ACTIVITIES:
(1) Answer these questions from the account of a stay in Crete:
(a) What did the almond man hand over one day?
(b) How long did Patrick and the narrator stay in the capital of Crete?
(c) How much did they spend that whole month?
(2) Does each statement agree with the account of a stay in Crete? Answer yes or no and quote the words that decide it.
(a) The pair explored some of the ancient caves on Crete.
(b) Their evening dinner cost $1.
(c) Patrick understood the remark comparing "Tubular Bells" to "The Exorcist."

TEXT UNDER STUDY:
= = = = =

Our daily lunch? A shared packet of freshly roasted, salted almonds from a cart-vendor down at the harbor. Maybe a couple of apricots from the fruit-guy nearby, if we felt reckless. One day, for no apparent reason, our almond man handed us a paper saucer. On it, a piece of bread with a giant sardine on top. We devoured it, bite by bite, in turn. “Eff harishto!” I thanked him.
Patrick suffered from chocolate cravings – to palliate his quit-cigarette cravings – so most afternoons, he broke down for a bar of Ritter Sport. Then, come evening, our splurge, the $1 kitchen-sampled dinner. Often we shared a table with another couple who stayed in our hostel.
Patrick and I loitered there in the capital of Crete for 3 weeks, without feeling the time pass. We meant to venture further south to explore some of the ancient caves. We talked about it every other day. But we mostly just hung out, wandered around the harbor, talked about music, or what life was like in our Anglophone, but wildly different, home countries.
We barely spent $70 that whole month, for all our animal comforts of shelter, food, cold-Mediterranean swims, and wandering. He would put his Walkman’s foam ears on my head, playing something like Mike Oldfield’s “Tubular Bells” album. (“Oh!” I said, “like ‘The Exorcist’!” Patrick had no idea what I was talking about. “No, this is Mike Oldfield.”) We had grown up on different continents, with different forms of racial and socioeconomic segregation, different histories of film, music, sports, schooling. We kept forgetting that. Partly because we, mostly, understood each other’s words.
We never made it to any of the caves on Crete. The furthest we ventured from our very local life was that walk to find the hospital. With the cost of Walkman batteries alone in mind, Patrick and I started walking. Off to sell our blood!
We had plenty of extra blood in our bodies. At the time, we could hardly imagine ever turning 50, much less 80, much less living through a global pandemic like SARS-2-COVID. We could hardly imagine being alive in the 2020s. That sounded as sci-fi as voice-commanding a radio station from a small cylinder in your living-room.

= = = = =

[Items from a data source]
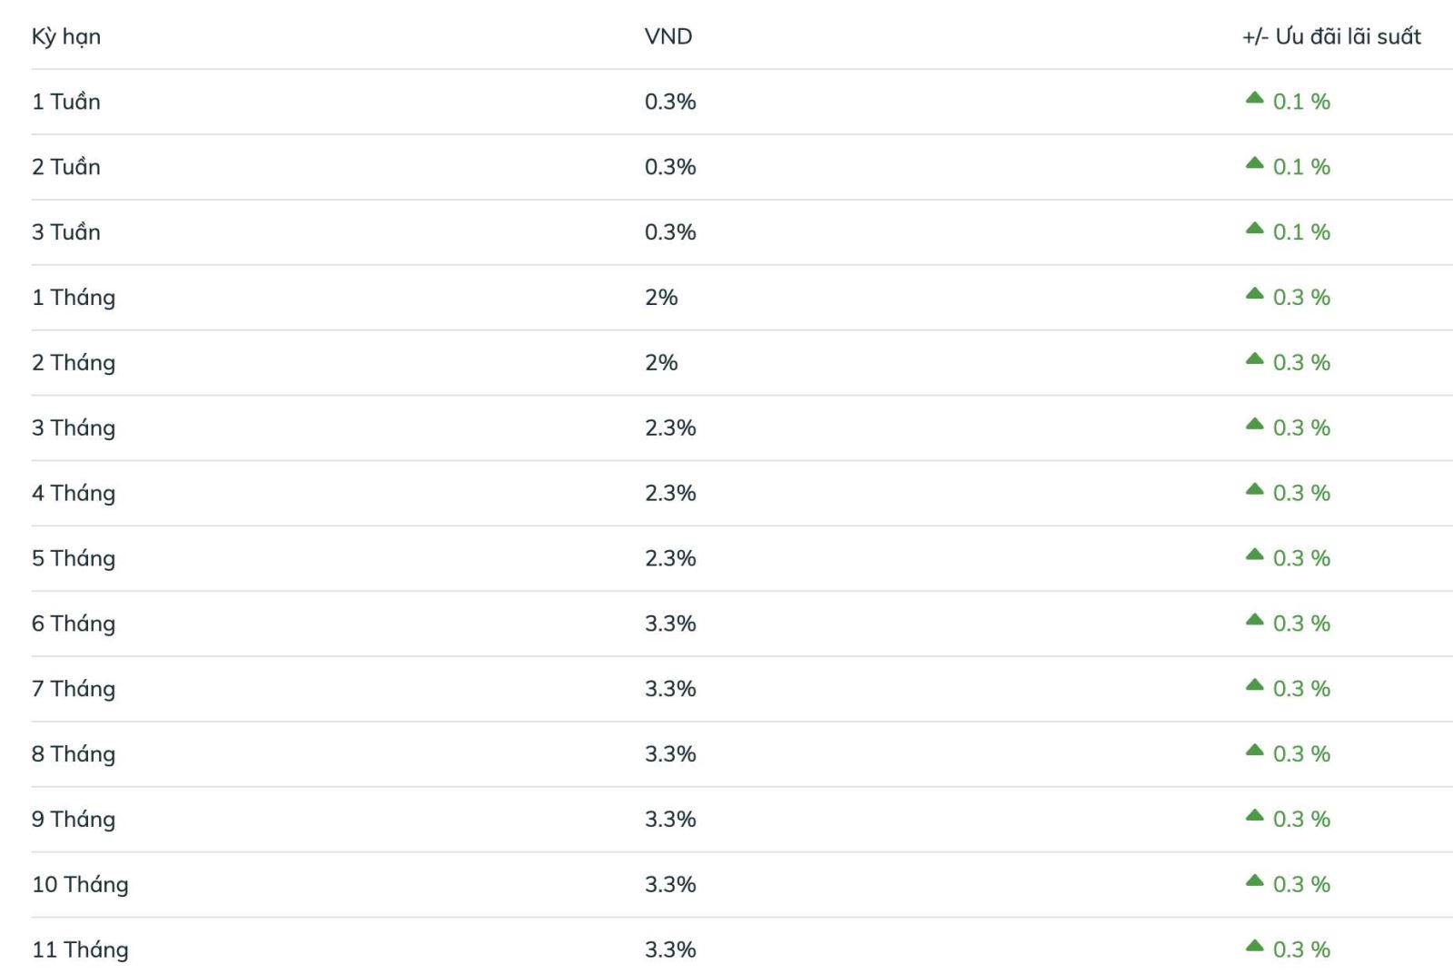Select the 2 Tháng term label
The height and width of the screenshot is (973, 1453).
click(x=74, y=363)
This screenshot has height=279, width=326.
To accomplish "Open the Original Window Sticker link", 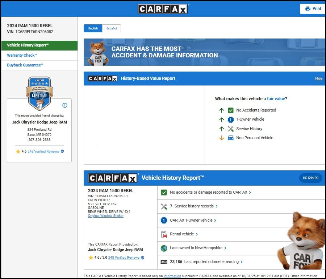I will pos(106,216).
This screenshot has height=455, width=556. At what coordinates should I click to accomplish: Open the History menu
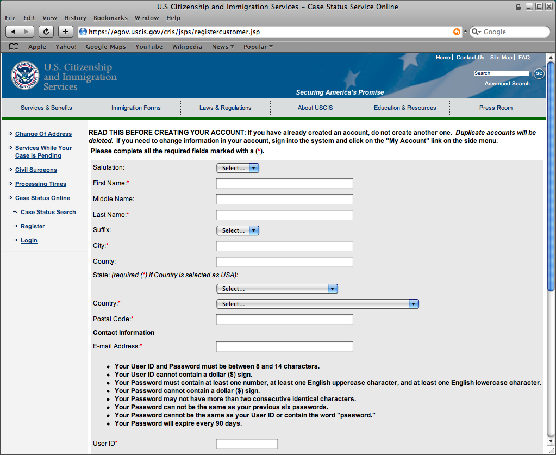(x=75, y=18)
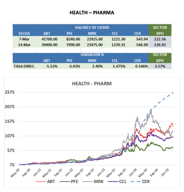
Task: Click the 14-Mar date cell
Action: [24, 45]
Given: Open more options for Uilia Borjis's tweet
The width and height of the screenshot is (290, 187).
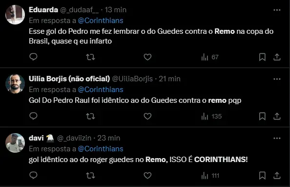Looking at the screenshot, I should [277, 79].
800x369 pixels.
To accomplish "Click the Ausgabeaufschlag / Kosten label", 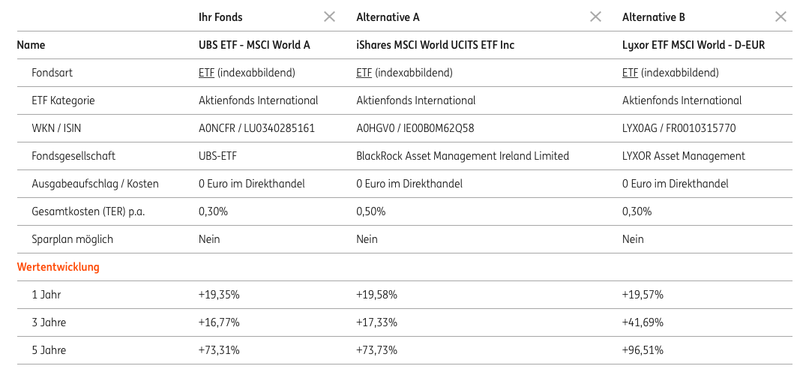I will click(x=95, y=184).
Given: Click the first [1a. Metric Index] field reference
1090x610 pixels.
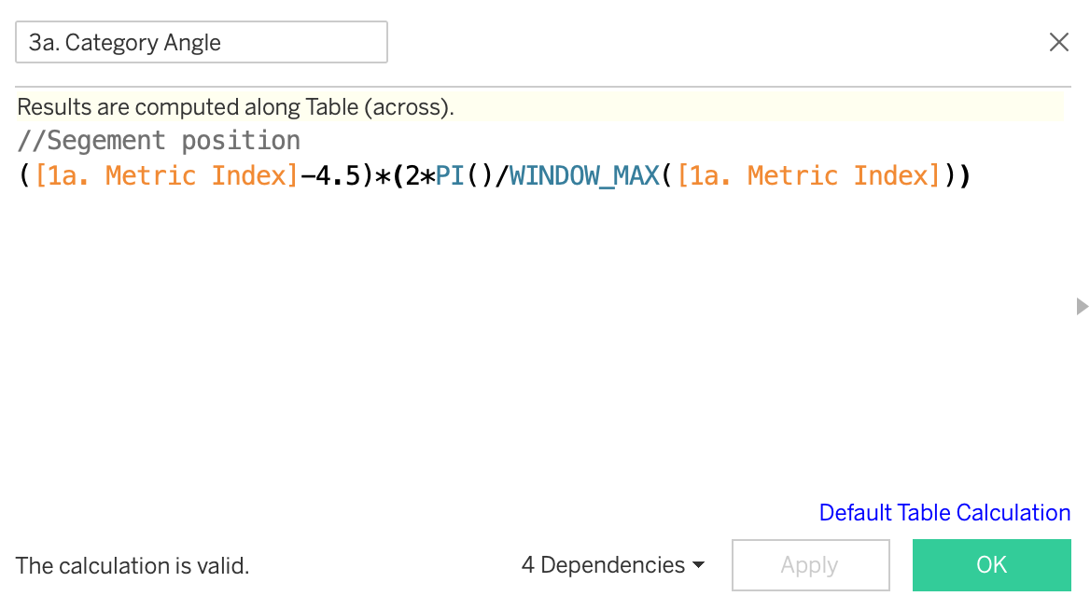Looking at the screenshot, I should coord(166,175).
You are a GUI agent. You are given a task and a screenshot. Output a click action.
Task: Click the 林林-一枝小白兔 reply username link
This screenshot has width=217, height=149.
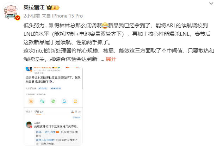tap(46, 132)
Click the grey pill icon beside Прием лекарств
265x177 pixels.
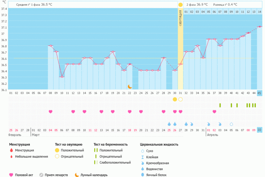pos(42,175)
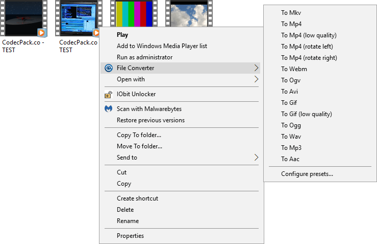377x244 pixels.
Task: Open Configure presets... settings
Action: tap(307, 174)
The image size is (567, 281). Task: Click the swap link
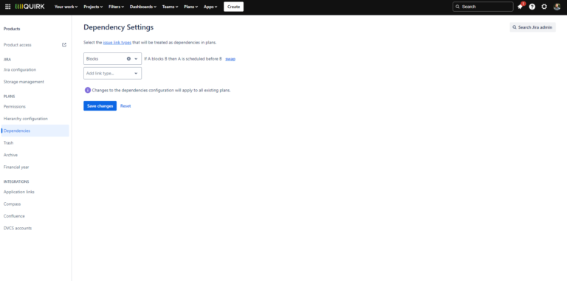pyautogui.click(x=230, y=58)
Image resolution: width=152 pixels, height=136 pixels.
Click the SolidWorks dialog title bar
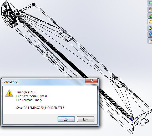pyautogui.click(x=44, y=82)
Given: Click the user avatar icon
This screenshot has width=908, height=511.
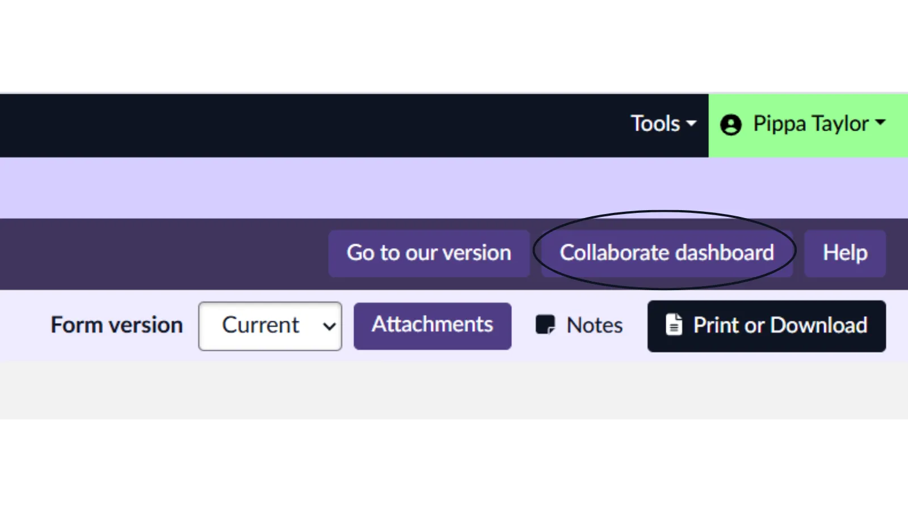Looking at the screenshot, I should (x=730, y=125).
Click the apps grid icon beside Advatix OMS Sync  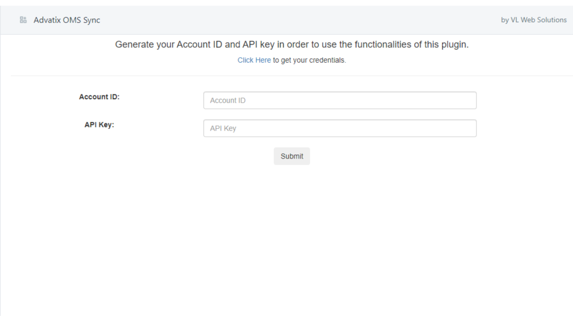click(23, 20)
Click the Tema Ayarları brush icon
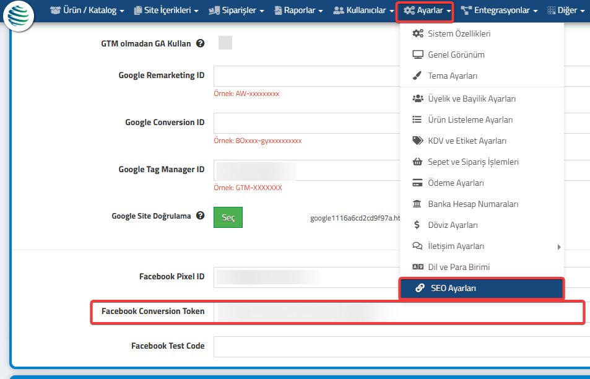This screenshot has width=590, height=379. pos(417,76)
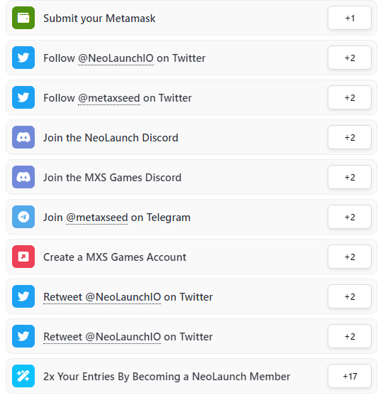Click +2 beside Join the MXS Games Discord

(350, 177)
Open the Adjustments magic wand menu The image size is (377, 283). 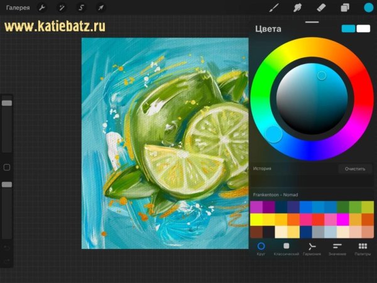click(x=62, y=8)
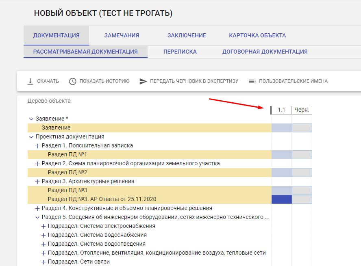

= = = = =

ANSWER SECTION:
(1)
(a) A paper saucer holding a piece of bread with a giant sardine on top.
(b) 3 weeks.
(c) Barely $70.

(2)
(a) No: "We never made it to any of the caves on Crete."
(b) Yes: "the $1 kitchen-sampled dinner"
(c) No: "Patrick had no idea what I was talking about."